John Wang, who grew up in Hong Kong, says that after taking mainly math, science, and language classes in high school, the first real humanities class that he took in his freshman year at Harvard transformed him: a class on American art and modernity taught by art historian Jennifer Roberts. “That was the first time that I saw art as not just about taste, but also society, culture, history, economics; I think the whole idea of ‘modernity’ first came to me through that class, too.” Though his strong interest and extensive coursework in social theory and intellectual history at first led him to declare a major in social studies, in the end he settled on art history, where he pursued the specialized track in architecture studies, taking architecture classes at the Graduate School of Design along the way. For Wang, who will be working at the National Gallery of Art in the first half of the year, both scholarship and artistic practice are entwined with questions of ethics and society—as are museums and the role they play in communities. “In the Renaissance or Imperial China, humanistic questions were thought to be part and parcel of how society should be—not a scientific or administrative question, but rather issues of how and what we should think,” he explains. “I see museum-going as more than just a recreational activity. I think there’s a strong civic dimension to it that fosters better citizenship and helps us be better people.” A practicing architectural designer in his own right, Wang’s design for a garden installation on the grounds of the Radcliffe Institute was recently selected from more than forty submissions. It uses granite blocks and wooden benches to echo the footprint of houses that Radcliffe College once used as classrooms—“an attempt to approach design practice with a more historical and humanistic bent,” he says. Wang also volunteered with Habitat for Humanity at Harvard, as well as the Phillips Brooks House Association’s Chinatown afterschool program. At Dumbarton Oaks, Wang will work with John Beardsley, director of Garden and Landscape Studies.
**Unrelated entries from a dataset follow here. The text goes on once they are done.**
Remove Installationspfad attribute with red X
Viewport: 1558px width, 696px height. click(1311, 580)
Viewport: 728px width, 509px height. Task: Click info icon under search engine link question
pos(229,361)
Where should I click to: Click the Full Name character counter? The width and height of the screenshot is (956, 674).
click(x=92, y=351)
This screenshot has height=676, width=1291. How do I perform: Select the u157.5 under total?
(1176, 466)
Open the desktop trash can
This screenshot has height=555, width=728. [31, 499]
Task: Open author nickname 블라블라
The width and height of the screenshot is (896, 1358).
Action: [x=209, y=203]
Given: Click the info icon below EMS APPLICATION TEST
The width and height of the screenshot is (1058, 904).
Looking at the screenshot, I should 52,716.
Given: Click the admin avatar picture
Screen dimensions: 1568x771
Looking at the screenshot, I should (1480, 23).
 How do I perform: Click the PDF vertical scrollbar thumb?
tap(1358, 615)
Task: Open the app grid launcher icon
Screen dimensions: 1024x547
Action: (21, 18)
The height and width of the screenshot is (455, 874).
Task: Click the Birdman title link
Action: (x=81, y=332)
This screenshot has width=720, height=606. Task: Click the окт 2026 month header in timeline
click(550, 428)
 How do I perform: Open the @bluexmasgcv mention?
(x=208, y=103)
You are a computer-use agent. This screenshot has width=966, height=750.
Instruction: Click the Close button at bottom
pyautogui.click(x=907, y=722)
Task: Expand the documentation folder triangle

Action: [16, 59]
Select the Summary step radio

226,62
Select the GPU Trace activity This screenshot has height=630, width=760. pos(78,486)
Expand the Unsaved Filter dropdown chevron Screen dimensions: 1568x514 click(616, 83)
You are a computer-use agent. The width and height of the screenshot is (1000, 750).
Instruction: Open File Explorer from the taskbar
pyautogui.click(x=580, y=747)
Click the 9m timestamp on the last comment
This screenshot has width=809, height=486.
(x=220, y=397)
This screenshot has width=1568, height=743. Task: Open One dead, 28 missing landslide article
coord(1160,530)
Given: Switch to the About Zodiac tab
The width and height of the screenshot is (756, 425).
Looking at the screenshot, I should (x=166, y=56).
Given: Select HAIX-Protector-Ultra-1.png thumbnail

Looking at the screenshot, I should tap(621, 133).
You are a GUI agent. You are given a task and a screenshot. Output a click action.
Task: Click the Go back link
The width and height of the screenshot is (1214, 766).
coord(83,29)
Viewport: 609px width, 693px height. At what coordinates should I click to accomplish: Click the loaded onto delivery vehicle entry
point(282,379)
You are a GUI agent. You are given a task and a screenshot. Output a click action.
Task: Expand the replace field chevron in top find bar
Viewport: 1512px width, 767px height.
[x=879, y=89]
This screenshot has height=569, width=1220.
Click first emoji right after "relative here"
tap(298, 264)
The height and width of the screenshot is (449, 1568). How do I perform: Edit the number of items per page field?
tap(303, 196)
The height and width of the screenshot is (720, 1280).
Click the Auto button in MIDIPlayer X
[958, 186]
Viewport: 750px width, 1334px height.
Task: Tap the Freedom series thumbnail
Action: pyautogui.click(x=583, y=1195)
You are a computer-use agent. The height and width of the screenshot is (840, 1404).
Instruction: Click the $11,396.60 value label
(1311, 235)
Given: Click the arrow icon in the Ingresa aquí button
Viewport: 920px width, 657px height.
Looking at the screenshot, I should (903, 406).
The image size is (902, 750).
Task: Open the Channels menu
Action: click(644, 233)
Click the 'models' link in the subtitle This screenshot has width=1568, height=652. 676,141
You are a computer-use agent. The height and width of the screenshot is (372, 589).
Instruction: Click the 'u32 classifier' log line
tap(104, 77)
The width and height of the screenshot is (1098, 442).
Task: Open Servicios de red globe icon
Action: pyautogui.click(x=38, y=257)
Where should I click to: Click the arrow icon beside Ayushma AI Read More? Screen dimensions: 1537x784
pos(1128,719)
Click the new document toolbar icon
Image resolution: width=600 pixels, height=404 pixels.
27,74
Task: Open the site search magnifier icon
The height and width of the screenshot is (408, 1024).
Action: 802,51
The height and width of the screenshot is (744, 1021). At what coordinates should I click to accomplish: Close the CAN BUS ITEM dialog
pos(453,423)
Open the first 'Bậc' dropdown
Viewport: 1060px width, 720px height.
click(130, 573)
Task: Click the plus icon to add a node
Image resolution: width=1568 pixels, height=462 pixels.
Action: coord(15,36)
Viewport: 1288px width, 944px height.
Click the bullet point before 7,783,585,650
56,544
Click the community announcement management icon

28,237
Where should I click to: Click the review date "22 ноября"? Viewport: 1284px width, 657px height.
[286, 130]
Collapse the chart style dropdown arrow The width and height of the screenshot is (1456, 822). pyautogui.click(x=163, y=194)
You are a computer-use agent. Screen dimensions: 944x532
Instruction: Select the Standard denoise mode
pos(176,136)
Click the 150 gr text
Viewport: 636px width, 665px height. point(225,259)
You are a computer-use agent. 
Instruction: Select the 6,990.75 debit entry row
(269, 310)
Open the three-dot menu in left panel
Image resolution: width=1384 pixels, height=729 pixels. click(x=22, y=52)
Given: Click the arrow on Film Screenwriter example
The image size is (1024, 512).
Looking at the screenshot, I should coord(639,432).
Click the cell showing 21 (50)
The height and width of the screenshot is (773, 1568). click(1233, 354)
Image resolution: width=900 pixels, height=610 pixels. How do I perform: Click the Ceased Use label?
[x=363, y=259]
Ziolkowski says that Dumbarton Oaks wants the fellowship to open up opportunities of all kinds, but impart a lifelong love of the humanities in particular. “If we get people to go into the humanities, that’s great. If they go into something else, but carry away good experiences, have learned from it, and can advocate for a liberal arts education who have an impact on other people, that’s great as well. We want to do everything Dumbarton Oaks can to help present the case for the arts and humanities, which is best presented by fostering people who love them, are willing to commit to parts of their lives to them, and speak about them.”